Ternyata maestro batik nomor 1 di Indonesia ini berasal dari Minang, Guys. Iwan Tirta lahir dari pasangan berdarah Minang dan Sunda. Awalnya, Iwan Tirta mengambil disiplin ilmu hukum di Universitas Indonesia, dan melanjutkan pendidikan magister hukum di Yale University, Amerika Serikat, dan kemudian di London School of Economics.

Ketertarikannya kepada batik muncul disaat Iwan menerima dana hibah dari John D. Rockefeller the Third untuk mempelajari tarian keraton Kasunanan Surakarta. Sejak itu hingga akhir hayatnya, Iwan mengembangkan batik khas Indonesia, mulai dari pendidikan batik, penelitian hingga promosi ke mancanegara. Iwan juga mengembangkan filsafat batik Indonesia.

Di tangan Iwan Tirta, sejumlah pemimpin negara terlihat gagah dalam busana batik karyanya pada forum APEC tahun 1994. Bahkan sejumlah busana batik rancangannya kerap menjadi oleh-oleh wajib yang diberikan Presiden kepada para kepala negara.

Giring Nidji

Foto: palembang.tribunnews.com

Giring Ganesha adalah seorang tokoh musik pop Indonesia yang patut diperhitungkan. Musisi berambut keriting ini ternyata mewarisi darah Minang dan Jawa.

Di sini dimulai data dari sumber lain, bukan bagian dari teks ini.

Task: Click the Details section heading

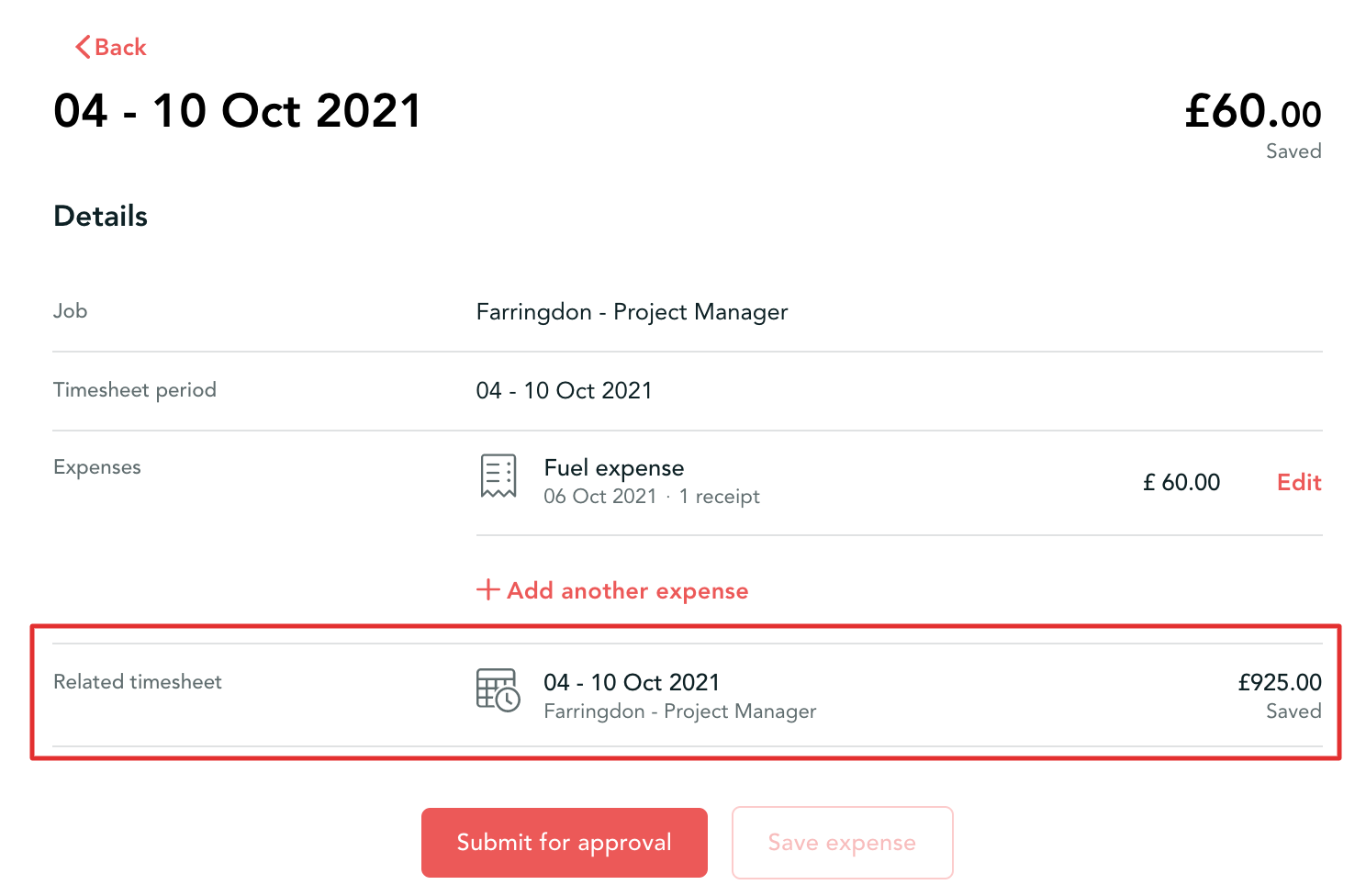Action: pyautogui.click(x=101, y=216)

Salah satu lagu Nidji yang paling terkenal adalah “Laskar Pelangi”, yang mengobarkan semangat optimisme kaum muda dalam menatap hari depan.

Selain terkenal di kancah musik nasional, rupanya Giring dan grup band Nidji telah menorehkan prestasi di dunia perfilman Hollywood. Lagu “Heaven” terpilih menjadi salah satu lagu yang menjadi OST film laris “Heroes“.

Serial Heroes adalah drama televisi populer Amerika di NBC pada tahun 2006 hingga 2010. Nidji bertugas membawakan lagu  Heaven untuk Heroes season kedua, lalu season berikutnya Nidji menyumbang lagu Shadow. Album soundtrack tersebut hanya dijual di kawasan Asia saja.

Nah, itulah 3 tokoh berdarah campuran Minang di Nusantara yang sangat menginspirasi. Semoga kelak makin banyak tokoh Indonesia yang dikenal oleh dunia internasional.